(SEITENAUSZUG)
Jahreswechsel 2016/2017

Jahreswechsel 2016/2017

Das Jahr 2016 ist vor ein paar Stunden zu Ende gegangen und hat einen kurzen Rückblick verdient.

Es war für mich ein erfreuliches Läuferjahr. Nach drei Jahren laufen bei Wettkämpfen die allesamt mit Krämpfen im Oberschenkel bespickt waren war 2016 nur der Rennsteig mit kurzen Krämpfen versehen. Die 22 restlichen Ultraläufe und 4 Marathons blieben ohne Krämpfe. Der Vereinswechsel zu LG DUV gab einen Ansporn auf mehr Wettkämpfe an die ich teilnahm als bisher.

Es war eine Art Sucht die ich nach meiner sogenannter Flucht 2015 nach Luzern mit 220km vernahm. Mit dieser Sucht kann ich gut leben, mein Körper besonders die Gelenke nahmen meine 1900 Wettkampfkilometer ohne Spirenzle und Schmerzen in Kauf. Die letzten beiden Ultras der Saarschleifentrail und der Bottroper Herbstlauf  waren ein sehr schöner Abschluss, nur hätte ich so weiter machen sollen den der Körper in meinem Alter veranstaltet einen schnellen Abbau.

(IHRE AUFGABEN)
[1] Zu welchem Verein erfolgte laut Seitenauszug der Vereinswechsel?
[2] Übernehmen Sie aus dem Seitenauszug unverändert den Abschnitt zwischen „Es war für mich“ und „einen schnellen Abbau.“, beide eingeschlossen.
[3] Übersetzen Sie den Satz „Die 22 restlichen Ultraläufe und 4 Marathons blieben ohne Krämpfe.“ aus dem Seitenauszug ins Englische.

(Gespeicherte Dateneinträge)
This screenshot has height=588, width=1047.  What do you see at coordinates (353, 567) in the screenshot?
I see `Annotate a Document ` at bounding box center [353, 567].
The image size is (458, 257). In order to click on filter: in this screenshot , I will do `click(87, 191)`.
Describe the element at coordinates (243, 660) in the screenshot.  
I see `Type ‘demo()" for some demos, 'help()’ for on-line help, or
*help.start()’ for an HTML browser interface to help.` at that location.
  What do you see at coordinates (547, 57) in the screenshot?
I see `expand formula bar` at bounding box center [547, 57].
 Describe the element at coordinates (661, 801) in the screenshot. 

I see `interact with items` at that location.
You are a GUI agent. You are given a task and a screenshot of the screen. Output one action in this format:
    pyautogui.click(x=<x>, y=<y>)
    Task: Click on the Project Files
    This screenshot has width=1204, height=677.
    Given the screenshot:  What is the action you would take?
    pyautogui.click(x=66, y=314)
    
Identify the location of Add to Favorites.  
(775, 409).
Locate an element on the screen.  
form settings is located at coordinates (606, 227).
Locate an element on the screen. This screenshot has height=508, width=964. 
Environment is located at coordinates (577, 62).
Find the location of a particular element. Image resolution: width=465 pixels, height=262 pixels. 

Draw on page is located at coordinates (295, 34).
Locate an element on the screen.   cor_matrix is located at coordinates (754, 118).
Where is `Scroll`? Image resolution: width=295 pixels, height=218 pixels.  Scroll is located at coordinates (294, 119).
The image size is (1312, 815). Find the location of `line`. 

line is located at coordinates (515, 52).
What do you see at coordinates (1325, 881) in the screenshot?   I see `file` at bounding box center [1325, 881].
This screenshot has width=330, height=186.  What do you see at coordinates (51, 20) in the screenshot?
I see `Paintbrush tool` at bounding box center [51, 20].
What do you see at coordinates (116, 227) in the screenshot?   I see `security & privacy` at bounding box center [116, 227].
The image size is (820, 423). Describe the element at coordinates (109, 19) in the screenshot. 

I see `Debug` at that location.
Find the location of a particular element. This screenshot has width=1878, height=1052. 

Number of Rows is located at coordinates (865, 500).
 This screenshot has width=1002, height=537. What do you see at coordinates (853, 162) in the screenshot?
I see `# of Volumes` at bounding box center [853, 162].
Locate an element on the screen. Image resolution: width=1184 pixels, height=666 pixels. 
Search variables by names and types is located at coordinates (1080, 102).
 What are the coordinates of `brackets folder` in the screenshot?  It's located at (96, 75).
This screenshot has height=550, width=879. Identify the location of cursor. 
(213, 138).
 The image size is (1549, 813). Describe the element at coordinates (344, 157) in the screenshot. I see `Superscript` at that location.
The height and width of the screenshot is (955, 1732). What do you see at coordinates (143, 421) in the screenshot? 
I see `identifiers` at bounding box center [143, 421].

(ERGEBNISSE JE AUFGABE)
[1] Zu LG DUV.

[2]
Es war für mich ein erfreuliches Läuferjahr. Nach drei Jahren laufen bei Wettkämpfen die allesamt mit Krämpfen im Oberschenkel bespickt waren war 2016 nur der Rennsteig mit kurzen Krämpfen versehen. Die 22 restlichen Ultraläufe und 4 Marathons blieben ohne Krämpfe. Der Vereinswechsel zu LG DUV gab einen Ansporn auf mehr Wettkämpfe an die ich teilnahm als bisher.

Es war eine Art Sucht die ich nach meiner sogenannter Flucht 2015 nach Luzern mit 220km vernahm. Mit dieser Sucht kann ich gut leben, mein Körper besonders die Gelenke nahmen meine 1900 Wettkampfkilometer ohne Spirenzle und Schmerzen in Kauf. Die letzten beiden Ultras der Saarschleifentrail und der Bottroper Herbstlauf  waren ein sehr schöner Abschluss, nur hätte ich so weiter machen sollen den der Körper in meinem Alter veranstaltet einen schnellen Abbau.

[3] The remaining 22 ultramarathons and 4 marathons were free of cramps.